• WORKING DATA:
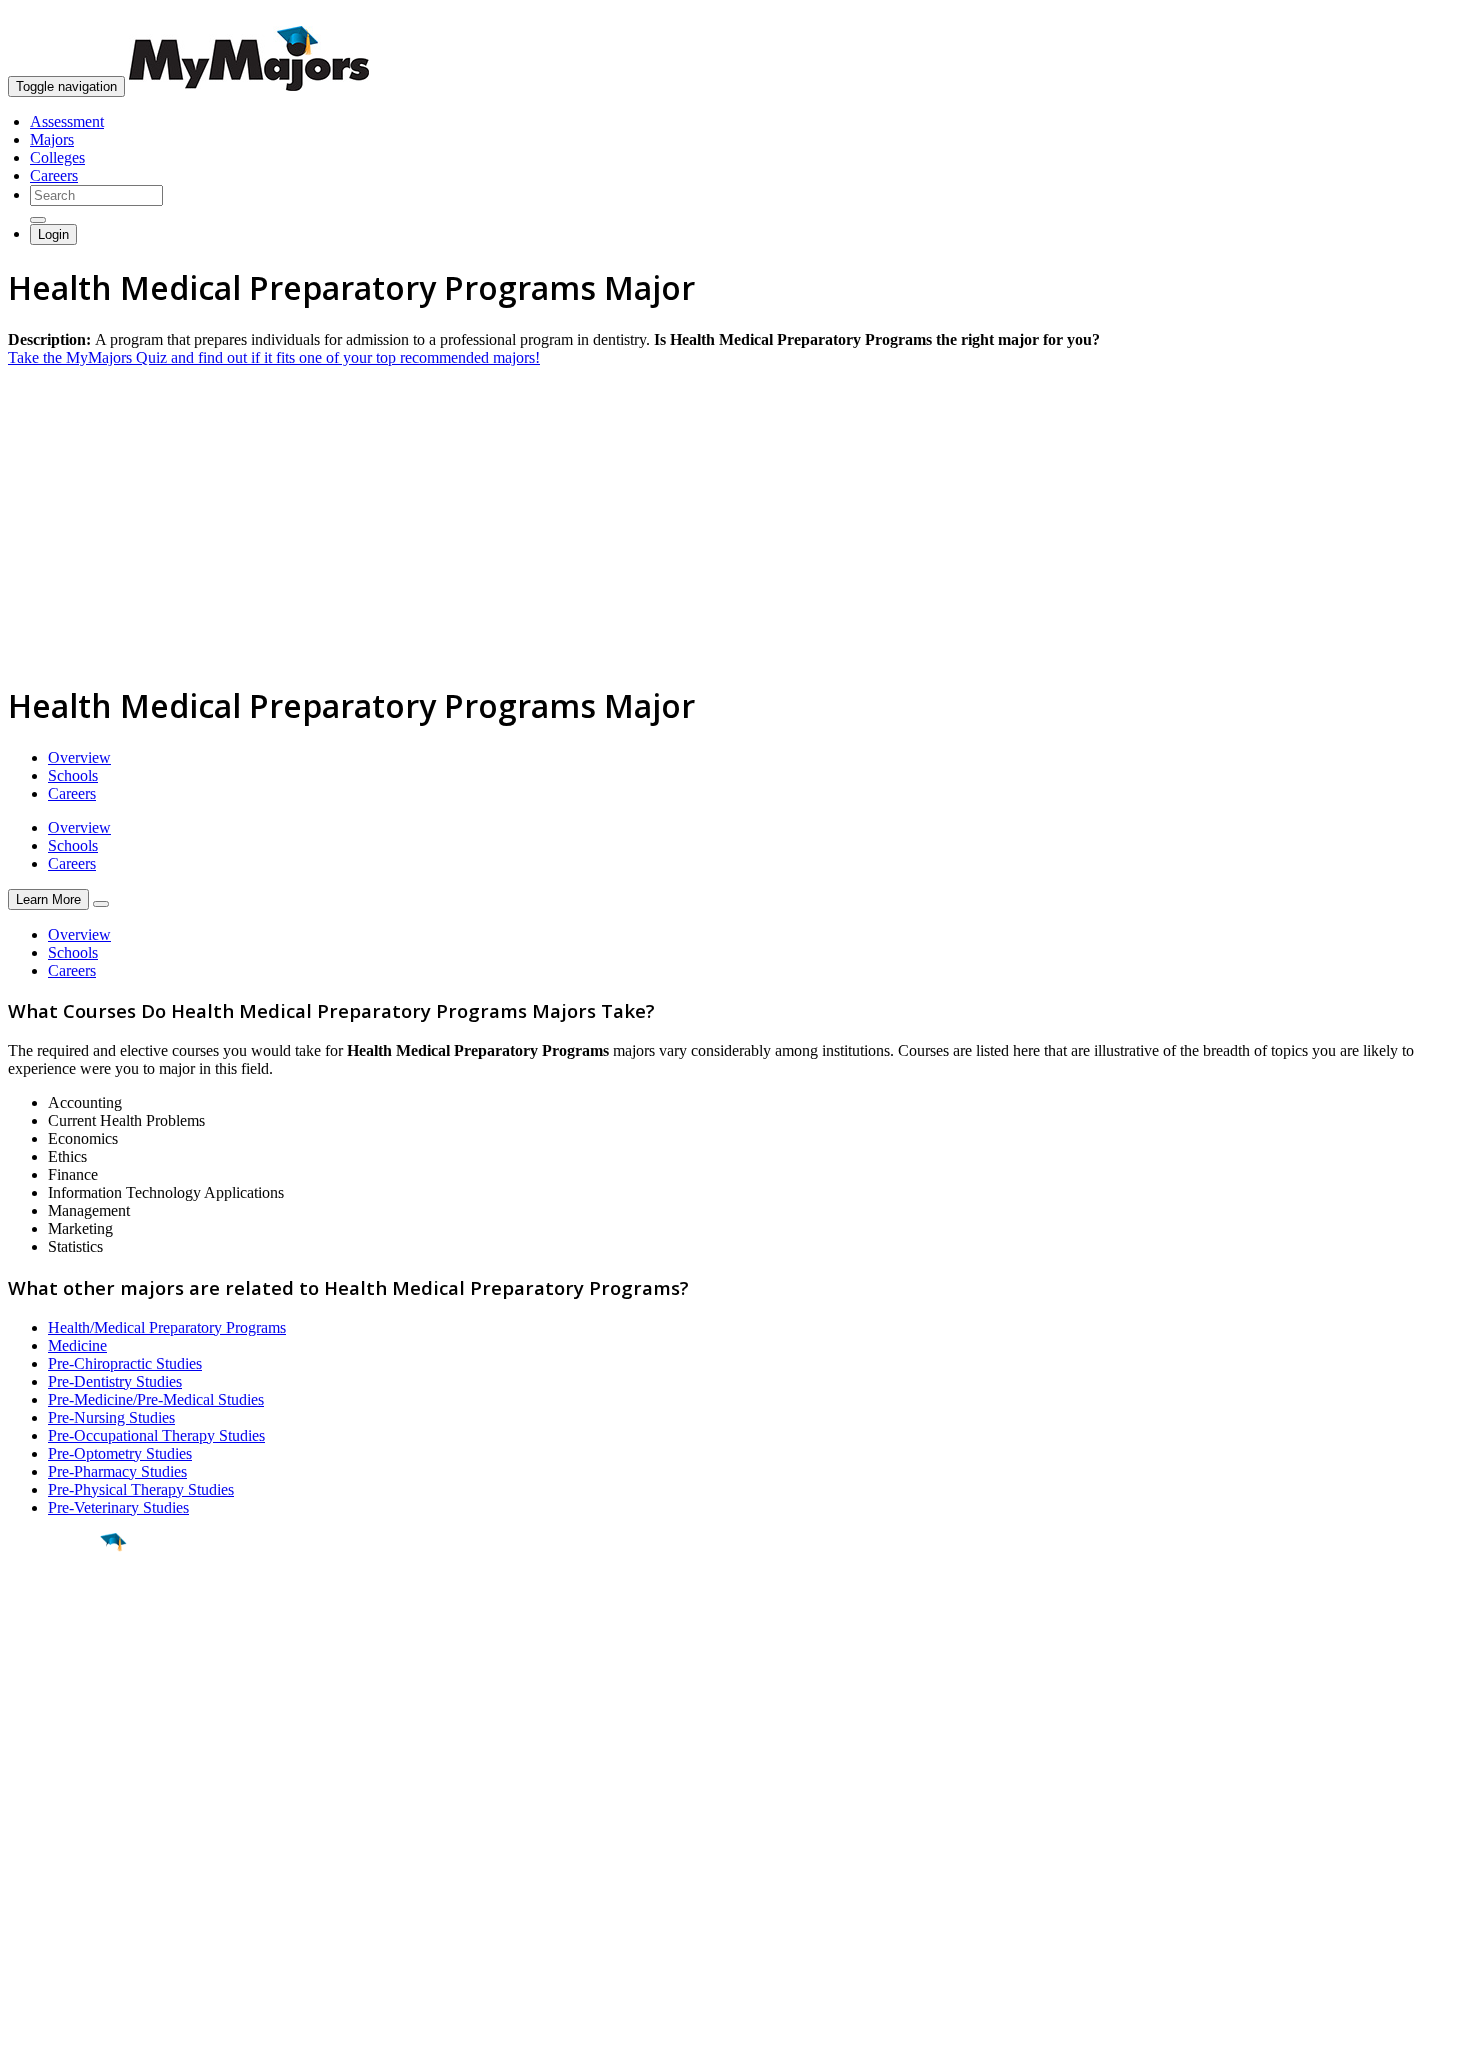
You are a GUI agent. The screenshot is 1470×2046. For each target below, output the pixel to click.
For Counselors (56, 1829)
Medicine (77, 1345)
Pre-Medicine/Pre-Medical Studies (156, 1399)
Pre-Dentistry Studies (115, 1381)
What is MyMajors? (70, 1811)
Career (59, 1697)
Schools (73, 775)
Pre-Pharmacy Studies (117, 1471)
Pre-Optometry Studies (120, 1453)
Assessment (67, 121)
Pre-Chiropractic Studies (125, 1363)
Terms (27, 2020)
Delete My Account (70, 1883)
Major (55, 1610)
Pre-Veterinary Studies (118, 1507)
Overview (79, 757)
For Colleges (48, 1847)
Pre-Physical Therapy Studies (141, 1489)
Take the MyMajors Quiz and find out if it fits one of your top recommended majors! (274, 357)
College (61, 1653)
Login (53, 234)
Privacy (82, 2020)
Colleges (57, 157)
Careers (54, 175)
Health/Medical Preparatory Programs (167, 1327)
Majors (52, 139)
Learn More (48, 899)
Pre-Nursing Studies (111, 1417)
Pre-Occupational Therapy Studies (156, 1435)
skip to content (1421, 15)
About (32, 1771)
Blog (23, 1901)
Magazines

• EXERCISE DETAILS:
Retype exactly the lines of the data above that fall between the line with "Pre-Medicine/Pre-Medical Studies (156, 1399)" and the line with "Pre-Physical Therapy Studies (141, 1489)", inclusive, and add nothing.

• ANSWER SPACE:
Pre-Medicine/Pre-Medical Studies (156, 1399)
Pre-Dentistry Studies (115, 1381)
What is MyMajors? (70, 1811)
Career (59, 1697)
Schools (73, 775)
Pre-Pharmacy Studies (117, 1471)
Pre-Optometry Studies (120, 1453)
Assessment (67, 121)
Pre-Chiropractic Studies (125, 1363)
Terms (27, 2020)
Delete My Account (70, 1883)
Major (55, 1610)
Pre-Veterinary Studies (118, 1507)
Overview (79, 757)
For Colleges (48, 1847)
Pre-Physical Therapy Studies (141, 1489)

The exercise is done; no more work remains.